En el sector central del jardín se instaló una mesa de granito clasicista rodeada de camelias japónicas —procedente de Francia— donde se servían algunas de esas comidas entre amigos, autoridades y apagadoristas como la famosa caldereta de Calixto Alvargonzález.

La casa original de La Isla, de estilo suizo, era pequeña, pero realmente solo vivía allí el matrimonio y el personal de servicio. Era una quinta de recreo, estaba pensada para el uso estival y el disfrute de los jardines. Pasaban más tiempo fuera que dentro. La residencia tenía casa de caseros y capilla. En 1953, el conjunto arquitectónico se reformó y amplió hacia atrás y en altura por parte de los hermanos Somolinos, que le añadieron un piso y definieron la fachada frontal con los típicos tornapuntas. «Todo permaneció como lo hizo Florencio hasta los años 50», añade Jesús, quien señala como artífices del jardín suroccidental francés a mi abuelo Andrés Oliva Mack y a mi tío-abuelo Félix Valdés Patac». El resultado fue un jardín francés aterrazado de 2.000 m2, configurado por dos grandes piezas octogonales abiertas de boj con el círculo central ocupado por bolas de topiaria. El interior de estas formas está ocupado por agapantos para darle otro volumen y romper la textura rígida del seto; anteriormente eran rosas de Sevilla traídas por Andrés Oliva.

En la cota inferior se diseñó un estanque de nenúfares procedentes de Barcelona con una pequeña estatua en el centro y un borde de hortensias de invierno.
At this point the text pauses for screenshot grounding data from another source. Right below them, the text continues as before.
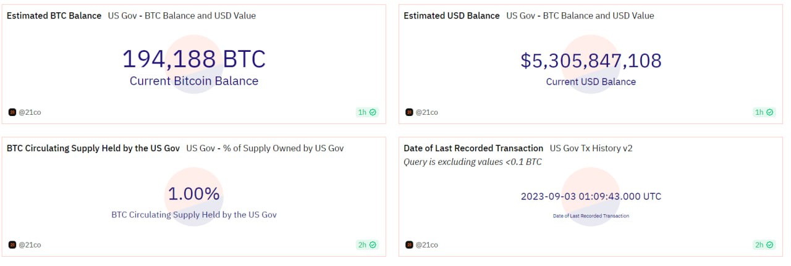Click the green check icon in USD Balance panel

click(770, 112)
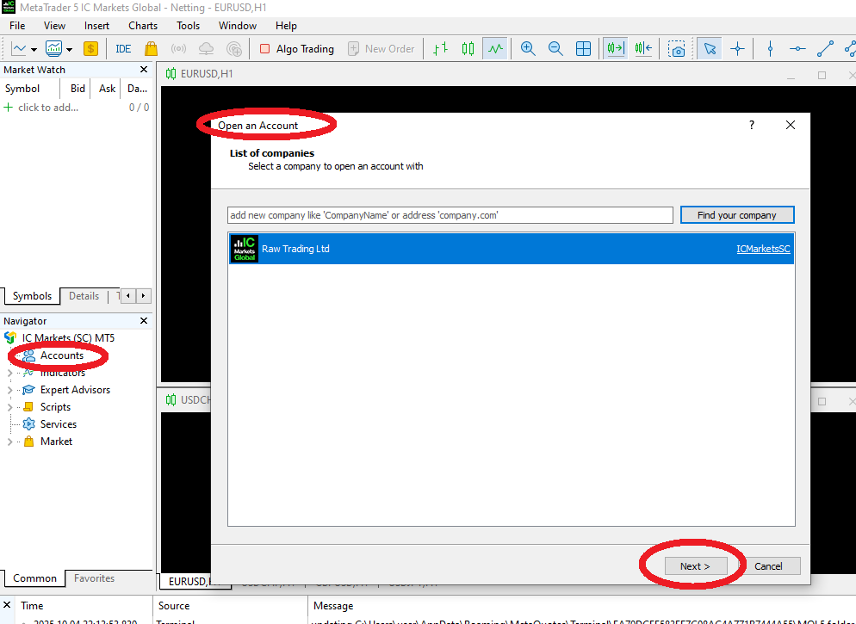Click the company name search field
Viewport: 856px width, 624px height.
(450, 214)
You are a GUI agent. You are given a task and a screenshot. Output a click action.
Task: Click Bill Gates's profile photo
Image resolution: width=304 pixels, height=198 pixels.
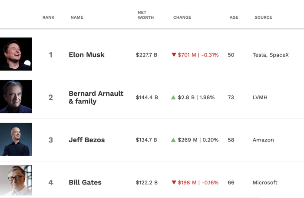16,181
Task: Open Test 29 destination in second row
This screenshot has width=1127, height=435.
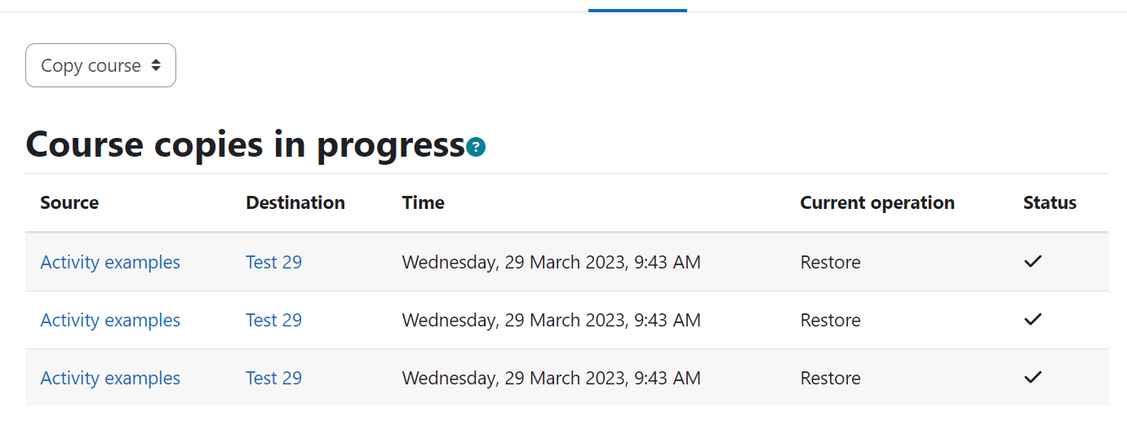Action: [274, 320]
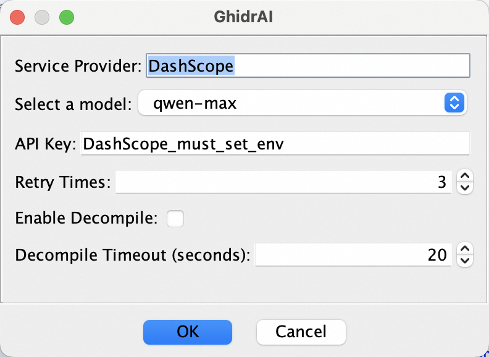
Task: Click the GhidrAI title bar text
Action: pyautogui.click(x=243, y=17)
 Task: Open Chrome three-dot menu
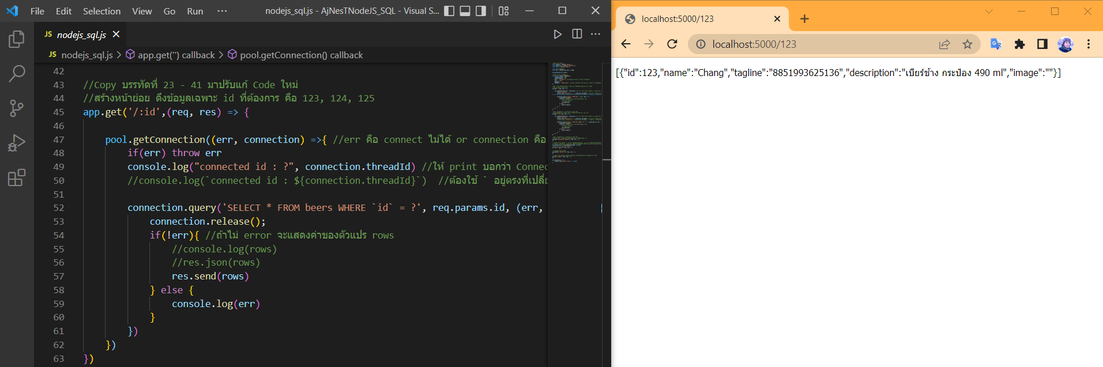(1089, 44)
Este era el estanque de «la caseta» de baños. Era una piscina con dos niveles de profundidad donde saltaban a bañarse. Rafa Suárez-Muñiz.
Estanque de la noria con su pequeña cascada y los operarios de servicio que la activaban. Rafa Suárez-Muñiz.

Jamás estarán en deuda los gijoneses con esa familia, en primer lugar con Florencio Valdés por haber sido el precursor de una forma de ocio tan extendida, sobre todo entre las clases populares, como las giras campestres. Entre finales del siglo XIX y principios del siglo XX, este hombre abría las puertas de su finca para que los excursionistas tuvieran una forma de ocio visual o estético gracias a la contemplación de su casa y de sus jardines, amén de poder hacer un picnic allí o darse un chapuzón en el río. Paz Fernández Felgueroso efectuó la transmisión de 235 millones de pesetas, el 14 de septiembre del 2000, a su propietario Jesús Paulino Oliva Pérez-Andújar para la compra de 40.045 m2 de La Isla a fin de crear a partir de la misma nuestro Jardín Botánico Atlántico abierto en 2003. Allí podemos disfrutar entre otras cosas de amenities como la primera cancha de tenis documentada en Asturias, el libro de visitas de La Isla de 1896 —posiblemente el libro más antiguo de Gijón—, la fuente de Talavera de la Reina realizada por Juan Ruiz de Luna (hoy patrimonio de la humanidad por la UNESCO) y los carbayos originales de más de 300 y 400 años de antigüedad.

Por este jardín histórico, uno de los más importantes, antiguos y mejor conservados de Asturias, pasaron todas las grandes autoridades regionales, la mayoría dejaron su firma e incluso su dibujo en el histórico legajo; desde Calixto Alvargonzález, Arturo Truan y Concepción Arenal, pasando por los pintores Nemesio Lavilla y Juan Martínez Abades y llegando a Ataulfo Friera y José Prendes Pando. Pero también cabe recordar la visita con intención de compra del príncipe de Gales Albert Eduard en 1896 y de la infanta Isabel de Borbón, «la chata», en 1915.

No se podría hablar de jardinería botánica en Asturias sin mencionar a Florencio Valdés y su ingenioso experimento personal que ha llegado a nuestros días bajo el nombre de La Isla.